Segment Start: Information shown

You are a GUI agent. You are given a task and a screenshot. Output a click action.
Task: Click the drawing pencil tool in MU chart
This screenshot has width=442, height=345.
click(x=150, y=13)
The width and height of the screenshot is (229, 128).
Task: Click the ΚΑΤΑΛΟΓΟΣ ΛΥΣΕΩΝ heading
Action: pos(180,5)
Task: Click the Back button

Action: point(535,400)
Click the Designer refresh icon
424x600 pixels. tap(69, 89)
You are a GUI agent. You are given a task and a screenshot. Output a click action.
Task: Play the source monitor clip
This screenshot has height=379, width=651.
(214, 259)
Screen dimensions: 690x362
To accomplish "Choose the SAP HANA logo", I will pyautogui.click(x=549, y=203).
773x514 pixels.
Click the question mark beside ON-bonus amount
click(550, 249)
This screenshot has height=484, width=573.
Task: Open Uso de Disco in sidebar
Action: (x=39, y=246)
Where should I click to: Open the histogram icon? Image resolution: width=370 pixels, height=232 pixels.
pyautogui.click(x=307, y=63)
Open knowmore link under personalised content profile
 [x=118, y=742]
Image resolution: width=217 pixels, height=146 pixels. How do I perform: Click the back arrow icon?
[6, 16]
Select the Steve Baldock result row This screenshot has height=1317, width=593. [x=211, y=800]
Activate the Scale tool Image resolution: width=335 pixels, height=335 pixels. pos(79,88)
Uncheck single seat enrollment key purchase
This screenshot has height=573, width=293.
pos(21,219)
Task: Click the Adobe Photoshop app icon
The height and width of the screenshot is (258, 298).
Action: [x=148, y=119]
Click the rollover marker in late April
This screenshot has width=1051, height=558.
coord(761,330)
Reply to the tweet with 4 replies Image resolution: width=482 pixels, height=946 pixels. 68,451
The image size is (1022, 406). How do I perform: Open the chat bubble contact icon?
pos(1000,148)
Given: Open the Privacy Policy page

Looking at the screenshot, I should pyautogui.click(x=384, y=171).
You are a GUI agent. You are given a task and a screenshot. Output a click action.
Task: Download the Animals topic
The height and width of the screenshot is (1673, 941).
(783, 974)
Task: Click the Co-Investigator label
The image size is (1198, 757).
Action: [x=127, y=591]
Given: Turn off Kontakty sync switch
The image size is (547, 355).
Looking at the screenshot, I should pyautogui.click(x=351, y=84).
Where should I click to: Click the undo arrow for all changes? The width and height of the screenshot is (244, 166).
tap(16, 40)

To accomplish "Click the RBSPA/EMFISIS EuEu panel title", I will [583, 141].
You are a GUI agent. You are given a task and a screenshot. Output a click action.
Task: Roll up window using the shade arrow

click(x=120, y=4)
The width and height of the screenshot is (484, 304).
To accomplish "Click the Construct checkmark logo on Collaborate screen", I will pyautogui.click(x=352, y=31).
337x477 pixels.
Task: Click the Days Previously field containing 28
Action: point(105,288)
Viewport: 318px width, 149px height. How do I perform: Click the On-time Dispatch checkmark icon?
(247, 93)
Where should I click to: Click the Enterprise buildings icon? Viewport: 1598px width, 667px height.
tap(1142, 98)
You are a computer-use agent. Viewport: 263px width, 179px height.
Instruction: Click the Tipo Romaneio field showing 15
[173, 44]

Segment End: Information shown

**Work required:** Could the data above be returned exactly as it stands?

**Solution to this exercise:**
You are a GUI agent. You are given a task and a screenshot. Output a click action.
Task: Click the drawing pencil tool in MU chart
This screenshot has width=442, height=345.
click(x=150, y=13)
The width and height of the screenshot is (229, 128).
Task: Click the ΚΑΤΑΛΟΓΟΣ ΛΥΣΕΩΝ heading
Action: pos(180,5)
Task: Click the Back button

Action: point(535,400)
Click the Designer refresh icon
424x600 pixels. tap(69, 89)
You are a GUI agent. You are given a task and a screenshot. Output a click action.
Task: Play the source monitor clip
This screenshot has height=379, width=651.
(214, 259)
Screen dimensions: 690x362
To accomplish "Choose the SAP HANA logo", I will pyautogui.click(x=549, y=203).
773x514 pixels.
Click the question mark beside ON-bonus amount
click(550, 249)
This screenshot has height=484, width=573.
Task: Open Uso de Disco in sidebar
Action: (x=39, y=246)
Where should I click to: Open the histogram icon? Image resolution: width=370 pixels, height=232 pixels.
pyautogui.click(x=307, y=63)
Open knowmore link under personalised content profile
 [x=118, y=742]
Image resolution: width=217 pixels, height=146 pixels. How do I perform: Click the back arrow icon?
[6, 16]
Select the Steve Baldock result row This screenshot has height=1317, width=593. [x=211, y=800]
Activate the Scale tool Image resolution: width=335 pixels, height=335 pixels. pos(79,88)
Uncheck single seat enrollment key purchase
This screenshot has height=573, width=293.
pos(21,219)
Task: Click the Adobe Photoshop app icon
The height and width of the screenshot is (258, 298).
Action: [x=148, y=119]
Click the rollover marker in late April
This screenshot has width=1051, height=558.
coord(761,330)
Reply to the tweet with 4 replies Image resolution: width=482 pixels, height=946 pixels. 68,451
The image size is (1022, 406). How do I perform: Open the chat bubble contact icon?
pos(1000,148)
Given: Open the Privacy Policy page

Looking at the screenshot, I should pyautogui.click(x=384, y=171).
You are a GUI agent. You are given a task and a screenshot. Output a click action.
Task: Download the Animals topic
The height and width of the screenshot is (1673, 941).
(783, 974)
Task: Click the Co-Investigator label
The image size is (1198, 757).
Action: [x=127, y=591]
Given: Turn off Kontakty sync switch
The image size is (547, 355).
Looking at the screenshot, I should pyautogui.click(x=351, y=84).
Where should I click to: Click the undo arrow for all changes? The width and height of the screenshot is (244, 166).
tap(16, 40)

To accomplish "Click the RBSPA/EMFISIS EuEu panel title", I will [583, 141].
You are a GUI agent. You are given a task and a screenshot. Output a click action.
Task: Roll up window using the shade arrow

click(x=120, y=4)
The width and height of the screenshot is (484, 304).
To accomplish "Click the Construct checkmark logo on Collaborate screen", I will pyautogui.click(x=352, y=31).
337x477 pixels.
Task: Click the Days Previously field containing 28
Action: point(105,288)
Viewport: 318px width, 149px height. How do I perform: Click the On-time Dispatch checkmark icon?
(247, 93)
Where should I click to: Click the Enterprise buildings icon? Viewport: 1598px width, 667px height.
tap(1142, 98)
You are a computer-use agent. Viewport: 263px width, 179px height.
Instruction: Click the Tipo Romaneio field showing 15
[173, 44]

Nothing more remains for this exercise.